● **REQUIRED WORK**: Please rewrite the lines below as a JSON list of strings, with one string for each line and blank lines omitted.

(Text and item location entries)
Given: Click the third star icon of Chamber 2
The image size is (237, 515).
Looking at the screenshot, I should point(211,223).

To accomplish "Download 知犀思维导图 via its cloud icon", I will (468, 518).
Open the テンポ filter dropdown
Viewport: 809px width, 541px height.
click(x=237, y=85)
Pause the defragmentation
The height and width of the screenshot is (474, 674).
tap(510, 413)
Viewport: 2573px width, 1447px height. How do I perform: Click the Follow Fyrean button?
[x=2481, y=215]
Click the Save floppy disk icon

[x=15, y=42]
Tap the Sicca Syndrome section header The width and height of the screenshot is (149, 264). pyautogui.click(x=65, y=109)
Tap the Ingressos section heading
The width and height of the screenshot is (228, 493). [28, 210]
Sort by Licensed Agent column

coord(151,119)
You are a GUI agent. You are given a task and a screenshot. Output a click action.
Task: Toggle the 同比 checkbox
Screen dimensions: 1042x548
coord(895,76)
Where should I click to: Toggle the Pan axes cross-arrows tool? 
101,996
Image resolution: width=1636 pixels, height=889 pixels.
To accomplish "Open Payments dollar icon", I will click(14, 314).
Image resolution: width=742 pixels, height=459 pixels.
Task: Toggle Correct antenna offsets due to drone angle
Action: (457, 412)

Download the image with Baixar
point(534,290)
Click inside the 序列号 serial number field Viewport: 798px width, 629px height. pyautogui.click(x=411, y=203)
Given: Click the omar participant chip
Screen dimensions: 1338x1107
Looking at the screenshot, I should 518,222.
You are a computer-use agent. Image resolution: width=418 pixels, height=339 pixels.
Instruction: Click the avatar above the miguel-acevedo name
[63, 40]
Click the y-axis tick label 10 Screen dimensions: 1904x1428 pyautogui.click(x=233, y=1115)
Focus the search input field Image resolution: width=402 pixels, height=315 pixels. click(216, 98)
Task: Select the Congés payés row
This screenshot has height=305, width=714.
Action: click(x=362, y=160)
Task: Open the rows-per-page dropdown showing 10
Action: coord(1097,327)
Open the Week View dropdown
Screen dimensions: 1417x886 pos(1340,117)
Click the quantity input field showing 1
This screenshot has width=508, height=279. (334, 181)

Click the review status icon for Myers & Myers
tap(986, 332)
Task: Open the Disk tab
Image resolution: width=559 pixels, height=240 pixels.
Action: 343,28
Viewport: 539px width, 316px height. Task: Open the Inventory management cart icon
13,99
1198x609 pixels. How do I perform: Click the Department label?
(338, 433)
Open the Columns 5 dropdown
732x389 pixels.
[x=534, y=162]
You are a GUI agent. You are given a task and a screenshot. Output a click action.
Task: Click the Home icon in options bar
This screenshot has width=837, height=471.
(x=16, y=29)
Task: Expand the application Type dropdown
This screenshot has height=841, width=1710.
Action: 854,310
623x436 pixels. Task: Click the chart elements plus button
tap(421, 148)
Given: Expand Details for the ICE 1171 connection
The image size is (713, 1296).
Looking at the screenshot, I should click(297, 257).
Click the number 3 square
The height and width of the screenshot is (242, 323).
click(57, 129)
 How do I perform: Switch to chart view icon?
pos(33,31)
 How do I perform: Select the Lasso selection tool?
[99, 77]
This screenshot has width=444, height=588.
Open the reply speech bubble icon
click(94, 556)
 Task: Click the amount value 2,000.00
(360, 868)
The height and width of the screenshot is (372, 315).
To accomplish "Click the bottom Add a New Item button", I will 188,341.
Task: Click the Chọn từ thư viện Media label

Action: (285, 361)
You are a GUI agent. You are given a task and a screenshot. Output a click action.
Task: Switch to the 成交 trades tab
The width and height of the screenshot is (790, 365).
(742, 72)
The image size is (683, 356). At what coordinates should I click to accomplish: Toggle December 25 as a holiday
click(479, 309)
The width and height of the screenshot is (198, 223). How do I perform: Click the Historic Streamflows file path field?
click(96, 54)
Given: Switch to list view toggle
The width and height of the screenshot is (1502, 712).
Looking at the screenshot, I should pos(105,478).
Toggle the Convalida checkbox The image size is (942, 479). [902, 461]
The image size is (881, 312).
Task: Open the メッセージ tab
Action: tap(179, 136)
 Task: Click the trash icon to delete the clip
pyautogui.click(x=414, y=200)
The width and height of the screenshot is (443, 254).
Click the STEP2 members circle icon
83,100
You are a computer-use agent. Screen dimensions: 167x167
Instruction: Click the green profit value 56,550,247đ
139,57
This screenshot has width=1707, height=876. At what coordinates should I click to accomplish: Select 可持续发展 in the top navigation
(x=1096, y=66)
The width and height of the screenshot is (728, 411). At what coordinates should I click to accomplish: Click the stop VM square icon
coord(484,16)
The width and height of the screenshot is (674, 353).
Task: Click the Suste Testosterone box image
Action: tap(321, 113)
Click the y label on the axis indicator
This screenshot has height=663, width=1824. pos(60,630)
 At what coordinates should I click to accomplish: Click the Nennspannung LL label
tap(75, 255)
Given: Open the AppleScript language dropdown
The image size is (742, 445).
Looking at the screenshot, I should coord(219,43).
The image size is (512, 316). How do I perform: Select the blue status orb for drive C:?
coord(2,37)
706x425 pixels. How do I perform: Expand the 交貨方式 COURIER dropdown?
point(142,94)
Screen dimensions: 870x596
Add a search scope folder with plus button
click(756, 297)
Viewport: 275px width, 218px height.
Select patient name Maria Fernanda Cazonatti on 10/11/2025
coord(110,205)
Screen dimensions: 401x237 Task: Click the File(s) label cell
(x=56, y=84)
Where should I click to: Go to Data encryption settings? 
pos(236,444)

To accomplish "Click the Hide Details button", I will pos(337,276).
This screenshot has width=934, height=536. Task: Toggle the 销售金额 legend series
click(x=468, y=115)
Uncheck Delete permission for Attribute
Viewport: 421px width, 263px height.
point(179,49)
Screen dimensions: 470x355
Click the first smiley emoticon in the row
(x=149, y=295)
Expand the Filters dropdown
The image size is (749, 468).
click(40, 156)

● **WORKED ANSWER**:
[
  "Given: Click the third star icon of Chamber 2",
  "The image size is (237, 515).",
  "Looking at the screenshot, I should point(211,223).",
  "To accomplish \"Download 知犀思维导图 via its cloud icon\", I will (468, 518).",
  "Open the テンポ filter dropdown",
  "Viewport: 809px width, 541px height.",
  "click(x=237, y=85)",
  "Pause the defragmentation",
  "The height and width of the screenshot is (474, 674).",
  "tap(510, 413)",
  "Viewport: 2573px width, 1447px height. How do I perform: Click the Follow Fyrean button?",
  "[x=2481, y=215]",
  "Click the Save floppy disk icon",
  "[x=15, y=42]",
  "Tap the Sicca Syndrome section header The width and height of the screenshot is (149, 264). pyautogui.click(x=65, y=109)",
  "Tap the Ingressos section heading",
  "The width and height of the screenshot is (228, 493). [28, 210]",
  "Sort by Licensed Agent column",
  "coord(151,119)",
  "You are a GUI agent. You are given a task and a screenshot. Output a click action.",
  "Task: Toggle the 同比 checkbox",
  "Screen dimensions: 1042x548",
  "coord(895,76)",
  "Where should I click to: Toggle the Pan axes cross-arrows tool? ",
  "101,996",
  "Image resolution: width=1636 pixels, height=889 pixels.",
  "To accomplish \"Open Payments dollar icon\", I will click(14, 314).",
  "Image resolution: width=742 pixels, height=459 pixels.",
  "Task: Toggle Correct antenna offsets due to drone angle",
  "Action: (457, 412)",
  "Download the image with Baixar",
  "point(534,290)",
  "Click inside the 序列号 serial number field Viewport: 798px width, 629px height. pyautogui.click(x=411, y=203)",
  "Given: Click the omar participant chip",
  "Screen dimensions: 1338x1107",
  "Looking at the screenshot, I should 518,222.",
  "You are a computer-use agent. Image resolution: width=418 pixels, height=339 pixels.",
  "Instruction: Click the avatar above the miguel-acevedo name",
  "[63, 40]",
  "Click the y-axis tick label 10 Screen dimensions: 1904x1428 pyautogui.click(x=233, y=1115)",
  "Focus the search input field Image resolution: width=402 pixels, height=315 pixels. click(216, 98)",
  "Task: Select the Congés payés row",
  "This screenshot has height=305, width=714.",
  "Action: click(x=362, y=160)",
  "Task: Open the rows-per-page dropdown showing 10",
  "Action: coord(1097,327)",
  "Open the Week View dropdown",
  "Screen dimensions: 1417x886 pos(1340,117)",
  "Click the quantity input field showing 1",
  "This screenshot has width=508, height=279. (334, 181)",
  "Click the review status icon for Myers & Myers",
  "tap(986, 332)",
  "Task: Open the Disk tab",
  "Image resolution: width=559 pixels, height=240 pixels.",
  "Action: 343,28",
  "Viewport: 539px width, 316px height. Task: Open the Inventory management cart icon",
  "13,99",
  "1198x609 pixels. How do I perform: Click the Department label?",
  "(338, 433)",
  "Open the Columns 5 dropdown",
  "732x389 pixels.",
  "[x=534, y=162]",
  "You are a GUI agent. You are given a task and a screenshot. Output a click action.",
  "Task: Click the Home icon in options bar",
  "This screenshot has width=837, height=471.",
  "(x=16, y=29)",
  "Task: Expand the application Type dropdown",
  "This screenshot has height=841, width=1710.",
  "Action: 854,310",
  "623x436 pixels. Task: Click the chart elements plus button",
  "tap(421, 148)",
  "Given: Expand Details for the ICE 1171 connection",
  "The image size is (713, 1296).",
  "Looking at the screenshot, I should click(297, 257).",
  "Click the number 3 square",
  "The height and width of the screenshot is (242, 323).",
  "click(57, 129)",
  " How do I perform: Switch to chart view icon?",
  "pos(33,31)",
  " How do I perform: Select the Lasso selection tool?",
  "[99, 77]",
  "This screenshot has width=444, height=588.",
  "Open the reply speech bubble icon",
  "click(94, 556)",
  " Task: Click the amount value 2,000.00",
  "(360, 868)",
  "The height and width of the screenshot is (372, 315).",
  "To accomplish \"Click the bottom Add a New Item button\", I will 188,341.",
  "Task: Click the Chọn từ thư viện Media label",
  "Action: (285, 361)",
  "You are a GUI agent. You are given a task and a screenshot. Output a click action.",
  "Task: Switch to the 成交 trades tab",
  "The width and height of the screenshot is (790, 365).",
  "(742, 72)",
  "The image size is (683, 356). At what coordinates should I click to accomplish: Toggle December 25 as a holiday",
  "click(479, 309)",
  "The width and height of the screenshot is (198, 223). How do I perform: Click the Historic Streamflows file path field?",
  "click(96, 54)",
  "Given: Switch to list view toggle",
  "The width and height of the screenshot is (1502, 712).",
  "Looking at the screenshot, I should pos(105,478).",
  "Toggle the Convalida checkbox The image size is (942, 479). [902, 461]",
  "The image size is (881, 312).",
  "Task: Open the メッセージ tab",
  "Action: tap(179, 136)",
  " Task: Click the trash icon to delete the clip",
  "pyautogui.click(x=414, y=200)",
  "The width and height of the screenshot is (443, 254).",
  "Click the STEP2 members circle icon",
  "83,100",
  "You are a computer-use agent. Screen dimensions: 167x167",
  "Instruction: Click the green profit value 56,550,247đ",
  "139,57",
  "This screenshot has width=1707, height=876. At what coordinates should I click to accomplish: Select 可持续发展 in the top navigation",
  "(x=1096, y=66)",
  "The width and height of the screenshot is (728, 411). At what coordinates should I click to accomplish: Click the stop VM square icon",
  "coord(484,16)",
  "The width and height of the screenshot is (674, 353).",
  "Task: Click the Suste Testosterone box image",
  "Action: tap(321, 113)",
  "Click the y label on the axis indicator",
  "This screenshot has height=663, width=1824. pos(60,630)",
  " At what coordinates should I click to accomplish: Click the Nennspannung LL label",
  "tap(75, 255)",
  "Given: Open the AppleScript language dropdown",
  "The image size is (742, 445).",
  "Looking at the screenshot, I should coord(219,43).",
  "The image size is (512, 316). How do I perform: Select the blue status orb for drive C:?",
  "coord(2,37)",
  "706x425 pixels. How do I perform: Expand the 交貨方式 COURIER dropdown?",
  "point(142,94)",
  "Screen dimensions: 870x596",
  "Add a search scope folder with plus button",
  "click(756, 297)",
  "Viewport: 275px width, 218px height.",
  "Select patient name Maria Fernanda Cazonatti on 10/11/2025",
  "coord(110,205)",
  "Screen dimensions: 401x237 Task: Click the File(s) label cell",
  "(x=56, y=84)",
  "Where should I click to: Go to Data encryption settings? ",
  "pos(236,444)",
  "To accomplish \"Click the Hide Details button\", I will pos(337,276).",
  "This screenshot has width=934, height=536. Task: Toggle the 销售金额 legend series",
  "click(x=468, y=115)",
  "Uncheck Delete permission for Attribute",
  "Viewport: 421px width, 263px height.",
  "point(179,49)",
  "Screen dimensions: 470x355",
  "Click the first smiley emoticon in the row",
  "(x=149, y=295)",
  "Expand the Filters dropdown",
  "The image size is (749, 468).",
  "click(40, 156)"
]